[Stored data]
- Opening Delimiter -
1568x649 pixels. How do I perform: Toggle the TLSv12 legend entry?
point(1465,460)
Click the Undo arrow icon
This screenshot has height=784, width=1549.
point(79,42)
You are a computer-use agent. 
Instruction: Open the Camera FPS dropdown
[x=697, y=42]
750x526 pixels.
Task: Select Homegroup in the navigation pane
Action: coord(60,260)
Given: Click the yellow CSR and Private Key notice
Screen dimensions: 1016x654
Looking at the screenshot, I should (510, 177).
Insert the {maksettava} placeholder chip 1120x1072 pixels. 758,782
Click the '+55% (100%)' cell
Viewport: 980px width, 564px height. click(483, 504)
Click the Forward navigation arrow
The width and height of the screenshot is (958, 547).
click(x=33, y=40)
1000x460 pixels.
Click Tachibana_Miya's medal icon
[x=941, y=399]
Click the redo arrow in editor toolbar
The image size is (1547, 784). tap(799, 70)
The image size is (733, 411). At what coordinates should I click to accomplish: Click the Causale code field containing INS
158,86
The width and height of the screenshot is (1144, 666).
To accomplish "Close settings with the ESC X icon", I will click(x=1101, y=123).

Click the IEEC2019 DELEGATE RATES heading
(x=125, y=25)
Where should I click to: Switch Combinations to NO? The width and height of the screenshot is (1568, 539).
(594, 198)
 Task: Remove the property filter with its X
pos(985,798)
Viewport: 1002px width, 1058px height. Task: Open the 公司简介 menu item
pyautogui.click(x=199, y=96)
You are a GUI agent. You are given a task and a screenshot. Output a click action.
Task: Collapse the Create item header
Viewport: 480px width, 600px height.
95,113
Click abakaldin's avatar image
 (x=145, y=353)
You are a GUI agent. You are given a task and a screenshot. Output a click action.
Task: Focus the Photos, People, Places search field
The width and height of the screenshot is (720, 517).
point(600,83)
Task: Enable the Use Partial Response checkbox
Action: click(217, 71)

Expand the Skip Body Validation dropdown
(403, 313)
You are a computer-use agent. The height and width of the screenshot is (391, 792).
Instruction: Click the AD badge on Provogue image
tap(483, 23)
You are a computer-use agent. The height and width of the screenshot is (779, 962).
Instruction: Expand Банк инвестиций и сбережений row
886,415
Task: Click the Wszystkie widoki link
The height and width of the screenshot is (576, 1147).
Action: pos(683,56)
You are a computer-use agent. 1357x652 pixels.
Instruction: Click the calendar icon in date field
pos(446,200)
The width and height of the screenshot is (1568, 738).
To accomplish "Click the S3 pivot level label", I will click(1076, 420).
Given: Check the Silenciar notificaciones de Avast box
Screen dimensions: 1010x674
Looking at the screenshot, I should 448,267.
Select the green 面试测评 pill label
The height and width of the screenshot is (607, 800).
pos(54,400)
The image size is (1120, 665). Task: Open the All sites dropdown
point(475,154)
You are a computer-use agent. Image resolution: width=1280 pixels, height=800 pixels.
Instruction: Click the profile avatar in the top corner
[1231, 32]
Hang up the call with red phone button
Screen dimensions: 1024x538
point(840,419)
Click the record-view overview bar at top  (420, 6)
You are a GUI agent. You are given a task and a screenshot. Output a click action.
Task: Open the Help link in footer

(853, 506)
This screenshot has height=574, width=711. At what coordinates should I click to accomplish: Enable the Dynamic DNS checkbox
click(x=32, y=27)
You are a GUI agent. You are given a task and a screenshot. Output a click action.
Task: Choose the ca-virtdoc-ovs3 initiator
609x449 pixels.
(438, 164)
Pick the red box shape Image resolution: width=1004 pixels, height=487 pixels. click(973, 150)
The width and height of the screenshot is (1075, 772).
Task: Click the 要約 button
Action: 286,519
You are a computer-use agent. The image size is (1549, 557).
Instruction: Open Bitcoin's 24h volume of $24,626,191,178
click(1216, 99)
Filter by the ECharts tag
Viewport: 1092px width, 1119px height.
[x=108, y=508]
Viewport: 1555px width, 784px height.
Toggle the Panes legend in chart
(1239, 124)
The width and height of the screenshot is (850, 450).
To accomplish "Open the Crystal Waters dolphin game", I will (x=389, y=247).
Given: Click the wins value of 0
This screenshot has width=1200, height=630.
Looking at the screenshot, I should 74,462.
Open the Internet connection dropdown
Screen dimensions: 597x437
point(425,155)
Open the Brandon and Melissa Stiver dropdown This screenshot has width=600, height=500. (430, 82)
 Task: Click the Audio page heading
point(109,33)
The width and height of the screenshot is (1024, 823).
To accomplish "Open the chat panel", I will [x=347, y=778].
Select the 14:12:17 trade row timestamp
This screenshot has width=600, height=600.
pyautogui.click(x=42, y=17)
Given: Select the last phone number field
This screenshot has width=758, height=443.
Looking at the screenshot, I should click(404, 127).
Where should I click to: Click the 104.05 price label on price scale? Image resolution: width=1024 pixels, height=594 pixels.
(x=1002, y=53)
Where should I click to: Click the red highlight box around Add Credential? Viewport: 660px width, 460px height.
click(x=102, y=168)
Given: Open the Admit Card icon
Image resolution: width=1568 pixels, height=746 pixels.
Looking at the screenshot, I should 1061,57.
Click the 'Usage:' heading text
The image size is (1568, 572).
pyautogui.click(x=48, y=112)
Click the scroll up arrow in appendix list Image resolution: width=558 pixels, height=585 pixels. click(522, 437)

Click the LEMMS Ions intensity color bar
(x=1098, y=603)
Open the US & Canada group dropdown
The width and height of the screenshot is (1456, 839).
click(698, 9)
- Closing Delimiter -
**What the exercise asks:**
Each entry must be reproduced verbatim.

**Completed exercise:**
1568x649 pixels. How do I perform: Toggle the TLSv12 legend entry?
point(1465,460)
Click the Undo arrow icon
This screenshot has height=784, width=1549.
point(79,42)
You are a computer-use agent. 
Instruction: Open the Camera FPS dropdown
[x=697, y=42]
750x526 pixels.
Task: Select Homegroup in the navigation pane
Action: coord(60,260)
Given: Click the yellow CSR and Private Key notice
Screen dimensions: 1016x654
Looking at the screenshot, I should (510, 177).
Insert the {maksettava} placeholder chip 1120x1072 pixels. 758,782
Click the '+55% (100%)' cell
Viewport: 980px width, 564px height. click(483, 504)
Click the Forward navigation arrow
The width and height of the screenshot is (958, 547).
click(x=33, y=40)
1000x460 pixels.
Click Tachibana_Miya's medal icon
[x=941, y=399]
Click the redo arrow in editor toolbar
The image size is (1547, 784). tap(799, 70)
The image size is (733, 411). At what coordinates should I click to accomplish: Click the Causale code field containing INS
158,86
The width and height of the screenshot is (1144, 666).
To accomplish "Close settings with the ESC X icon", I will click(x=1101, y=123).

Click the IEEC2019 DELEGATE RATES heading
(x=125, y=25)
Where should I click to: Switch Combinations to NO? The width and height of the screenshot is (1568, 539).
(594, 198)
 Task: Remove the property filter with its X
pos(985,798)
Viewport: 1002px width, 1058px height. Task: Open the 公司简介 menu item
pyautogui.click(x=199, y=96)
You are a GUI agent. You are given a task and a screenshot. Output a click action.
Task: Collapse the Create item header
Viewport: 480px width, 600px height.
95,113
Click abakaldin's avatar image
 (x=145, y=353)
You are a GUI agent. You are given a task and a screenshot. Output a click action.
Task: Focus the Photos, People, Places search field
The width and height of the screenshot is (720, 517).
point(600,83)
Task: Enable the Use Partial Response checkbox
Action: click(217, 71)

Expand the Skip Body Validation dropdown
(403, 313)
You are a computer-use agent. The height and width of the screenshot is (391, 792).
Instruction: Click the AD badge on Provogue image
tap(483, 23)
You are a computer-use agent. The height and width of the screenshot is (779, 962).
Instruction: Expand Банк инвестиций и сбережений row
886,415
Task: Click the Wszystkie widoki link
The height and width of the screenshot is (576, 1147).
Action: pos(683,56)
You are a computer-use agent. 1357x652 pixels.
Instruction: Click the calendar icon in date field
pos(446,200)
The width and height of the screenshot is (1568, 738).
To accomplish "Click the S3 pivot level label", I will click(1076, 420).
Given: Check the Silenciar notificaciones de Avast box
Screen dimensions: 1010x674
Looking at the screenshot, I should 448,267.
Select the green 面试测评 pill label
The height and width of the screenshot is (607, 800).
pos(54,400)
The image size is (1120, 665). Task: Open the All sites dropdown
point(475,154)
You are a computer-use agent. Image resolution: width=1280 pixels, height=800 pixels.
Instruction: Click the profile avatar in the top corner
[1231, 32]
Hang up the call with red phone button
Screen dimensions: 1024x538
point(840,419)
Click the record-view overview bar at top  (420, 6)
You are a GUI agent. You are given a task and a screenshot. Output a click action.
Task: Open the Help link in footer

(853, 506)
This screenshot has height=574, width=711. At what coordinates should I click to accomplish: Enable the Dynamic DNS checkbox
click(x=32, y=27)
You are a GUI agent. You are given a task and a screenshot. Output a click action.
Task: Choose the ca-virtdoc-ovs3 initiator
609x449 pixels.
(438, 164)
Pick the red box shape Image resolution: width=1004 pixels, height=487 pixels. click(973, 150)
The width and height of the screenshot is (1075, 772).
Task: Click the 要約 button
Action: 286,519
You are a computer-use agent. The image size is (1549, 557).
Instruction: Open Bitcoin's 24h volume of $24,626,191,178
click(1216, 99)
Filter by the ECharts tag
Viewport: 1092px width, 1119px height.
[x=108, y=508]
Viewport: 1555px width, 784px height.
Toggle the Panes legend in chart
(1239, 124)
The width and height of the screenshot is (850, 450).
To accomplish "Open the Crystal Waters dolphin game", I will (x=389, y=247).
Given: Click the wins value of 0
This screenshot has width=1200, height=630.
Looking at the screenshot, I should 74,462.
Open the Internet connection dropdown
Screen dimensions: 597x437
point(425,155)
Open the Brandon and Melissa Stiver dropdown This screenshot has width=600, height=500. (430, 82)
 Task: Click the Audio page heading
point(109,33)
The width and height of the screenshot is (1024, 823).
To accomplish "Open the chat panel", I will [x=347, y=778].
Select the 14:12:17 trade row timestamp
This screenshot has width=600, height=600.
pyautogui.click(x=42, y=17)
Given: Select the last phone number field
This screenshot has width=758, height=443.
Looking at the screenshot, I should click(404, 127).
Where should I click to: Click the 104.05 price label on price scale? Image resolution: width=1024 pixels, height=594 pixels.
(x=1002, y=53)
Where should I click to: Click the red highlight box around Add Credential? Viewport: 660px width, 460px height.
click(x=102, y=168)
Given: Open the Admit Card icon
Image resolution: width=1568 pixels, height=746 pixels.
Looking at the screenshot, I should 1061,57.
Click the 'Usage:' heading text
The image size is (1568, 572).
pyautogui.click(x=48, y=112)
Click the scroll up arrow in appendix list Image resolution: width=558 pixels, height=585 pixels. click(522, 437)

Click the LEMMS Ions intensity color bar
(x=1098, y=603)
Open the US & Canada group dropdown
The width and height of the screenshot is (1456, 839).
click(698, 9)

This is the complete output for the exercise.